### Input data
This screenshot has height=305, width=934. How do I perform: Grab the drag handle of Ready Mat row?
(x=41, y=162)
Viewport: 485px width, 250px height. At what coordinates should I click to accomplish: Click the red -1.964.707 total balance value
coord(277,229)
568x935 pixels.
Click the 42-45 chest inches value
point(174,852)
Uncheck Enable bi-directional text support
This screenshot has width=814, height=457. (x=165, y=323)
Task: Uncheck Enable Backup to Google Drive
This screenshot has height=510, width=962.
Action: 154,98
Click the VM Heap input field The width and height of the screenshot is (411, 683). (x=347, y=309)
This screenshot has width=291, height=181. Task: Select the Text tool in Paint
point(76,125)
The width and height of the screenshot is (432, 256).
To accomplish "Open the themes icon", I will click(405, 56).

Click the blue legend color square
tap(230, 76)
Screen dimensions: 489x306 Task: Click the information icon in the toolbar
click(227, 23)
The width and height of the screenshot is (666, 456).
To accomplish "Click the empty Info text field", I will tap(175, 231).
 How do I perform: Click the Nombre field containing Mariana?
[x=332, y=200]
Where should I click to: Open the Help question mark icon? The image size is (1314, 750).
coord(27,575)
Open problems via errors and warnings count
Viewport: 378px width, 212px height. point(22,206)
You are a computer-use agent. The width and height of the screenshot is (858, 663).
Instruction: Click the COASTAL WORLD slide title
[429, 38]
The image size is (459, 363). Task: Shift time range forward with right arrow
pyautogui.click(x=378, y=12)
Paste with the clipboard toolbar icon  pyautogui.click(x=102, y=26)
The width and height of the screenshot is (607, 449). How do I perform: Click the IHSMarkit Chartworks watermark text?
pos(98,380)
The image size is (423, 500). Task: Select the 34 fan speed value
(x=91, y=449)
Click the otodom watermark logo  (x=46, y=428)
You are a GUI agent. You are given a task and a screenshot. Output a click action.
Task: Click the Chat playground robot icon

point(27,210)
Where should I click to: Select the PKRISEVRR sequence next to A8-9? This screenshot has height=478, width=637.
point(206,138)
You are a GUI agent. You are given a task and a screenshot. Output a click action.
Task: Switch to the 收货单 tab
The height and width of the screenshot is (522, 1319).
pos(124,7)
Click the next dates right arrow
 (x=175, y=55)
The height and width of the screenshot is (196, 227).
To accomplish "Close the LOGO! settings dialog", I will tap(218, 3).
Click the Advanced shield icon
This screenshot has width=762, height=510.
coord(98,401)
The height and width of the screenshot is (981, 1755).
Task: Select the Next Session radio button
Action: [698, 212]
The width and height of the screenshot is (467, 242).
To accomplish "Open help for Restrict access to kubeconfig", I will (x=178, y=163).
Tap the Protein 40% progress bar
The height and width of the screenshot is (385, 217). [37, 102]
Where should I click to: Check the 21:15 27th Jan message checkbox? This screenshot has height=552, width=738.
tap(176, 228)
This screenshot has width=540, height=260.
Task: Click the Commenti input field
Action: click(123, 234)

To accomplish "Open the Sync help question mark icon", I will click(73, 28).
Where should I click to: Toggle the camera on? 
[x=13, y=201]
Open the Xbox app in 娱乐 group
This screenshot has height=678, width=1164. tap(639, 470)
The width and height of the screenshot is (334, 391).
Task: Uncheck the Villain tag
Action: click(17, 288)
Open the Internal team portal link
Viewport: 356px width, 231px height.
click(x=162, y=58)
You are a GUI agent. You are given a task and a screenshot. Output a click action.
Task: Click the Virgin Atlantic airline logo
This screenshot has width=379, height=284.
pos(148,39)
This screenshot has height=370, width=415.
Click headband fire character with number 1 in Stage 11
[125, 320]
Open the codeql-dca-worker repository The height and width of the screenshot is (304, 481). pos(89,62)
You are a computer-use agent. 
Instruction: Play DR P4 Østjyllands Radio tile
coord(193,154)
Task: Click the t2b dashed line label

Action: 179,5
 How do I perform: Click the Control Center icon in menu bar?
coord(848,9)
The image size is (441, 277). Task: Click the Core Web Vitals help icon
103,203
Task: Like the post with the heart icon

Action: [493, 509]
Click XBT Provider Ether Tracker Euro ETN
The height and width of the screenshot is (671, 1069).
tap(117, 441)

### Directions for this task
Word for word, write out each entry shown above.

### Problem solution
This screenshot has height=305, width=934. How do I perform: Grab the drag handle of Ready Mat row?
(x=41, y=162)
Viewport: 485px width, 250px height. At what coordinates should I click to accomplish: Click the red -1.964.707 total balance value
coord(277,229)
568x935 pixels.
Click the 42-45 chest inches value
point(174,852)
Uncheck Enable bi-directional text support
This screenshot has width=814, height=457. (x=165, y=323)
Task: Uncheck Enable Backup to Google Drive
This screenshot has height=510, width=962.
Action: 154,98
Click the VM Heap input field The width and height of the screenshot is (411, 683). (x=347, y=309)
This screenshot has width=291, height=181. Task: Select the Text tool in Paint
point(76,125)
The width and height of the screenshot is (432, 256).
To accomplish "Open the themes icon", I will click(405, 56).

Click the blue legend color square
tap(230, 76)
Screen dimensions: 489x306 Task: Click the information icon in the toolbar
click(227, 23)
The width and height of the screenshot is (666, 456).
To accomplish "Click the empty Info text field", I will tap(175, 231).
 How do I perform: Click the Nombre field containing Mariana?
[x=332, y=200]
Where should I click to: Open the Help question mark icon? The image size is (1314, 750).
coord(27,575)
Open problems via errors and warnings count
Viewport: 378px width, 212px height. point(22,206)
You are a computer-use agent. The width and height of the screenshot is (858, 663).
Instruction: Click the COASTAL WORLD slide title
[429, 38]
The image size is (459, 363). Task: Shift time range forward with right arrow
pyautogui.click(x=378, y=12)
Paste with the clipboard toolbar icon  pyautogui.click(x=102, y=26)
The width and height of the screenshot is (607, 449). How do I perform: Click the IHSMarkit Chartworks watermark text?
pos(98,380)
The image size is (423, 500). Task: Select the 34 fan speed value
(x=91, y=449)
Click the otodom watermark logo  (x=46, y=428)
You are a GUI agent. You are given a task and a screenshot. Output a click action.
Task: Click the Chat playground robot icon

point(27,210)
Where should I click to: Select the PKRISEVRR sequence next to A8-9? This screenshot has height=478, width=637.
point(206,138)
You are a GUI agent. You are given a task and a screenshot. Output a click action.
Task: Switch to the 收货单 tab
The height and width of the screenshot is (522, 1319).
pos(124,7)
Click the next dates right arrow
 (x=175, y=55)
The height and width of the screenshot is (196, 227).
To accomplish "Close the LOGO! settings dialog", I will tap(218, 3).
Click the Advanced shield icon
This screenshot has width=762, height=510.
coord(98,401)
The height and width of the screenshot is (981, 1755).
Task: Select the Next Session radio button
Action: [698, 212]
The width and height of the screenshot is (467, 242).
To accomplish "Open help for Restrict access to kubeconfig", I will (x=178, y=163).
Tap the Protein 40% progress bar
The height and width of the screenshot is (385, 217). [37, 102]
Where should I click to: Check the 21:15 27th Jan message checkbox? This screenshot has height=552, width=738.
tap(176, 228)
This screenshot has width=540, height=260.
Task: Click the Commenti input field
Action: click(123, 234)

To accomplish "Open the Sync help question mark icon", I will click(73, 28).
Where should I click to: Toggle the camera on? 
[x=13, y=201]
Open the Xbox app in 娱乐 group
This screenshot has height=678, width=1164. tap(639, 470)
The width and height of the screenshot is (334, 391).
Task: Uncheck the Villain tag
Action: click(17, 288)
Open the Internal team portal link
Viewport: 356px width, 231px height.
click(x=162, y=58)
You are a GUI agent. You are given a task and a screenshot. Output a click action.
Task: Click the Virgin Atlantic airline logo
This screenshot has width=379, height=284.
pos(148,39)
This screenshot has height=370, width=415.
Click headband fire character with number 1 in Stage 11
[125, 320]
Open the codeql-dca-worker repository The height and width of the screenshot is (304, 481). pos(89,62)
You are a computer-use agent. 
Instruction: Play DR P4 Østjyllands Radio tile
coord(193,154)
Task: Click the t2b dashed line label

Action: 179,5
 How do I perform: Click the Control Center icon in menu bar?
coord(848,9)
The image size is (441, 277). Task: Click the Core Web Vitals help icon
103,203
Task: Like the post with the heart icon

Action: [493, 509]
Click XBT Provider Ether Tracker Euro ETN
The height and width of the screenshot is (671, 1069).
tap(117, 441)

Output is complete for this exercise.